Optimizing Serially Concatenated Neural Codes with Classical Decoders

For improving short-length codes, we demonstrate that classic decoders can also be used with real-valued, neural encoders, i.e., deep-learning based codeword sequence generators. Here, the classical decoder can be a valuable tool to gain insights into these neural codes and shed light on weaknesses. Specifically, the turbo-autoencoder is a recently developed channel coding scheme where both encoder and decoder are replaced by neural networks. We first show that the limited receptive field of convolutional neural network (CNN)-based codes enables the application of the BCJR algorithm to optimally decode them with feasible computational complexity. These maximum a posteriori (MAP) component decoders then are used to form classical (iterative) turbo decoders for parallel or serially concatenated CNN encoders, offering a close-to-maximum likelihood (ML) decoding of the learned codes. To the best of our knowledge, this is the first time that a classical decoding algorithm is applied to a non-trivial, real-valued neural code. Furthermore, as the BCJR algorithm is fully differentiable, it is possible to train, or fine-tune, the neural encoder in an end-to-end fashion.
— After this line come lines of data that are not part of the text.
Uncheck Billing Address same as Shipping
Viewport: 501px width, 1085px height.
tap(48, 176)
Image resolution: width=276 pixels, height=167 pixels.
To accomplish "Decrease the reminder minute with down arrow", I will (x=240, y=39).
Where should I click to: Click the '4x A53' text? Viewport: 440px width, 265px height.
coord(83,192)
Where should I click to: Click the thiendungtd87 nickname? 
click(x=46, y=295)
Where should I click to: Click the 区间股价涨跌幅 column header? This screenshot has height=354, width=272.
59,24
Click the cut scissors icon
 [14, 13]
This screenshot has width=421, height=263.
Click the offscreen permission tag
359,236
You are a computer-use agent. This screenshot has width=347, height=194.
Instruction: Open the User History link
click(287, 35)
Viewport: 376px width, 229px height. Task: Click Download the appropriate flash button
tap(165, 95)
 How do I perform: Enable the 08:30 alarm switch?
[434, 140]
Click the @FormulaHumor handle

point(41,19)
Graph Search based Polar Code Design

It is well known that to fulfill their full potential, the design of polar codes must be tailored to their intended decoding algorithm. While for successive cancellation (SC) decoding, information theoretically optimal constructions are available, the code design for other decoding algorithms (such as belief propagation (BP) decoding) can only be optimized using extensive Monte Carlo simulations. We propose to view the design process of polar codes as a graph search problem and thereby approaching it more systematically. Based on this formalism, the design-time complexity can be significantly reduced compared to state-of-the-art Genetic Algorithm (GenAlg) and deep learning-based design algorithms. Moreover, sequences of rate-compatible polar codes can be efficiently found. Finally, we analyze both the complexity of the proposed algorithm and the error-rate performance of the constructed codes.
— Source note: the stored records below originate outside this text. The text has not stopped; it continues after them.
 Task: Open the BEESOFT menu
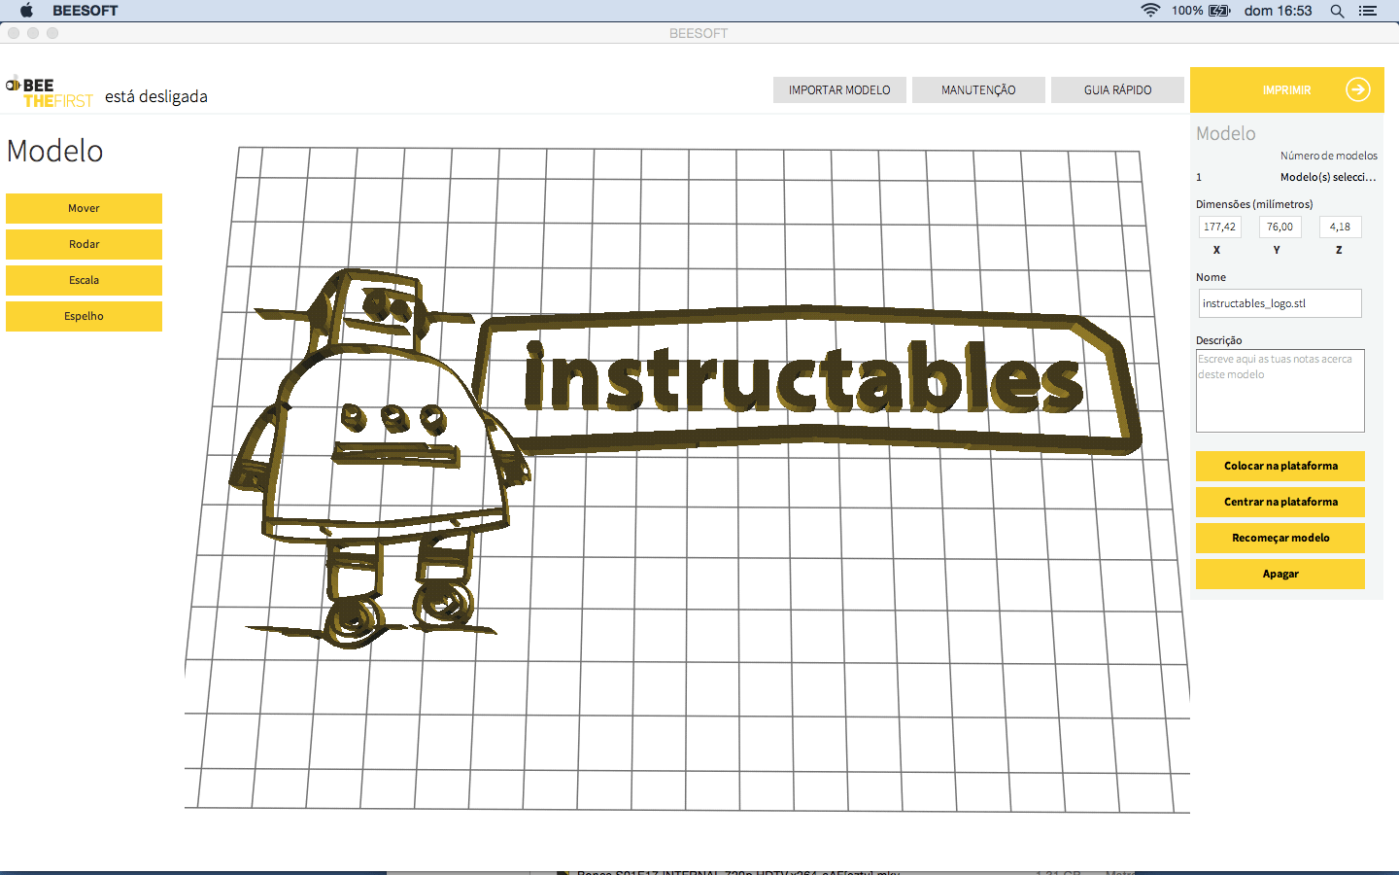[x=83, y=10]
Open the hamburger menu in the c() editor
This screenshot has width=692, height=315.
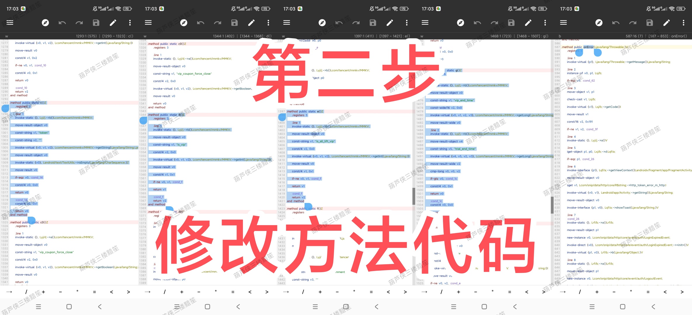point(10,22)
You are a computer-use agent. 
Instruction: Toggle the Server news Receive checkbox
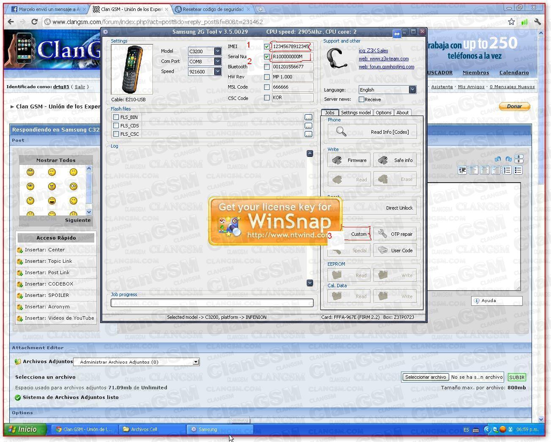point(361,100)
Learning Quantization in LDPC Decoders

Finding optimal message quantization is a key requirement for low complexity belief propagation (BP) decoding. To this end, we propose a floating-point surrogate model that imitates quantization effects as additions of uniform noise, whose amplitudes are trainable variables. We verify that the surrogate model closely matches the behavior of a fixed-point implementation and propose a hand-crafted loss function to realize a trade-off between complexity and error-rate performance. A deep learning-based method is then applied to optimize the message bitwidths. Moreover, we show that parameter sharing can both ensure implementation-friendly solutions and results in faster training convergence than independent parameters. We provide simulation results for 5G low-density parity-check (LDPC) codes and report an error-rate performance within 0.2 dB of floating-point decoding at an average message quantization bitwidth of 3.1 bits. In addition, we show that the learned bitwidths also generalize to other code rates and channels.